Three days of rain on this dry coast. This morning an Australian mother and her two kids were happily swimming—what else?—the Australian crawl in the salt-water pool in the rain. But we went downtown to the Sibu Cafe and had Indonesian food—a good curry and Balinese chicken with peanut sauce.

Runway lights are out at the airport—a generator problem. No traffic in or out after 5 pm or before 7 am. Really a freight and mail problem, as well as tourists.

Two outriggers, with 6-man crews, racing in the bay.

Lunch at Poo Ping, a Thai place. Good red curry and ginger chicken and tempura.

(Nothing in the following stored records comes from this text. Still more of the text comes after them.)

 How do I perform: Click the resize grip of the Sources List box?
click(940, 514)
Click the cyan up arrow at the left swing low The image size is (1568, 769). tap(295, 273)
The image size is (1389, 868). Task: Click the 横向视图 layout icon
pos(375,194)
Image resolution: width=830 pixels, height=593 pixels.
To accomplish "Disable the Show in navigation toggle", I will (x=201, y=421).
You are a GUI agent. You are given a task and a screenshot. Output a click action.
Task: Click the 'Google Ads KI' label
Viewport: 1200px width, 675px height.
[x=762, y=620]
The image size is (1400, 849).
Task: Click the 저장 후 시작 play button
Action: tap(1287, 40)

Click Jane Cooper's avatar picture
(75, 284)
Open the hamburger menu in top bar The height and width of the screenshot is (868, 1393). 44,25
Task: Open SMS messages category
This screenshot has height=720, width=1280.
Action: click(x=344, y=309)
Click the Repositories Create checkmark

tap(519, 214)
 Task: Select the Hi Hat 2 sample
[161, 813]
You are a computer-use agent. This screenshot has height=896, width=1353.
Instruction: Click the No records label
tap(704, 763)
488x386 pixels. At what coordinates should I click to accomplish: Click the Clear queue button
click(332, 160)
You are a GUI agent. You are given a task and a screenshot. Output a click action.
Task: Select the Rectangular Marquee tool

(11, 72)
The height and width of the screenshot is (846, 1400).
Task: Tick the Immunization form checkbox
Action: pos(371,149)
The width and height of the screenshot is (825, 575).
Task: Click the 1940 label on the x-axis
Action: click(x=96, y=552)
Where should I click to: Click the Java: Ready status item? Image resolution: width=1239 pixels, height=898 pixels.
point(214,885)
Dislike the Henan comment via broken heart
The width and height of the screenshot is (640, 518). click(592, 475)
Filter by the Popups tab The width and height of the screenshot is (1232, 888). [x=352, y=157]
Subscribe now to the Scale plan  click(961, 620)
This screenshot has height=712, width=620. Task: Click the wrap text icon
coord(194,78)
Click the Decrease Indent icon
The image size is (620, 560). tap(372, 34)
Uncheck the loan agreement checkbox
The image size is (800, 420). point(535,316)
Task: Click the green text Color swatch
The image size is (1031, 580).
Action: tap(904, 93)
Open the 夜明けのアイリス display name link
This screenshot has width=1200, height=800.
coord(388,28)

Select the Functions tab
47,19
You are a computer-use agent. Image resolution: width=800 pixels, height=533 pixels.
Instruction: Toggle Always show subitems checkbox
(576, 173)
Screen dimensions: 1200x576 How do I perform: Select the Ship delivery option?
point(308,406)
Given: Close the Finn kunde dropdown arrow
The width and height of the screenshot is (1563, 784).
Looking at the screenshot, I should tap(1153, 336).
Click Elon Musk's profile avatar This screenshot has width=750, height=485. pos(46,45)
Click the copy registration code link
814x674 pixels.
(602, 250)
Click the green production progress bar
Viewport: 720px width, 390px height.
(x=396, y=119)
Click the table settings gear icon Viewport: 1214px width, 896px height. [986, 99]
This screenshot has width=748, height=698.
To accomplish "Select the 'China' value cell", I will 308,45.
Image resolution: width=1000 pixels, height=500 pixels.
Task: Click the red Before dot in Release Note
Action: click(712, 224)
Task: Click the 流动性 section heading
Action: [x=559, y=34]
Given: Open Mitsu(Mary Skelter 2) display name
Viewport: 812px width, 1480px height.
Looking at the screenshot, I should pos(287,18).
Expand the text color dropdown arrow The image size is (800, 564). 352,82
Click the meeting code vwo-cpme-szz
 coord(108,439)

Mumm's Cuvée Napa champagne on the lanai, with a bouquet of red hibiscus and 6 farolitos. The lights on the coast and hillside from here to Kailua look like the Riviera. The Cuvée Napa is dry and excellent. Sunset was pastel with interesting scattered clouds, but the sun only a faint red ball as it sank in the ocean. Warm and muggy; no breeze.

Last night there was a 4-piece combo and dancing in the garden till 11 pm. Anthony Pools Convention; their hospitality room in the ocean-view suite adjoining our room. A lovely new cusp of moon.

Lemon grass & mint tea with Thai style chicken curry stew at Sibu Cafe for lunch. Fried rice with raisins and cucumber-onion-peanut-sprout salad. Peanuts in stew, too, and hot red (dried) & green (fresh) chili topping.

Good papaya seed salad dressing as house dressing at Kona Inn last night.

Tiki lights amongst the foliage, all over the coast. Conch shell calls occasionally, especially for weddings.

—Boyd Cochrell

[The smell of cigarettes still lingers on the yellow lined pad, all these years later. Blood has soaked through eight pages.]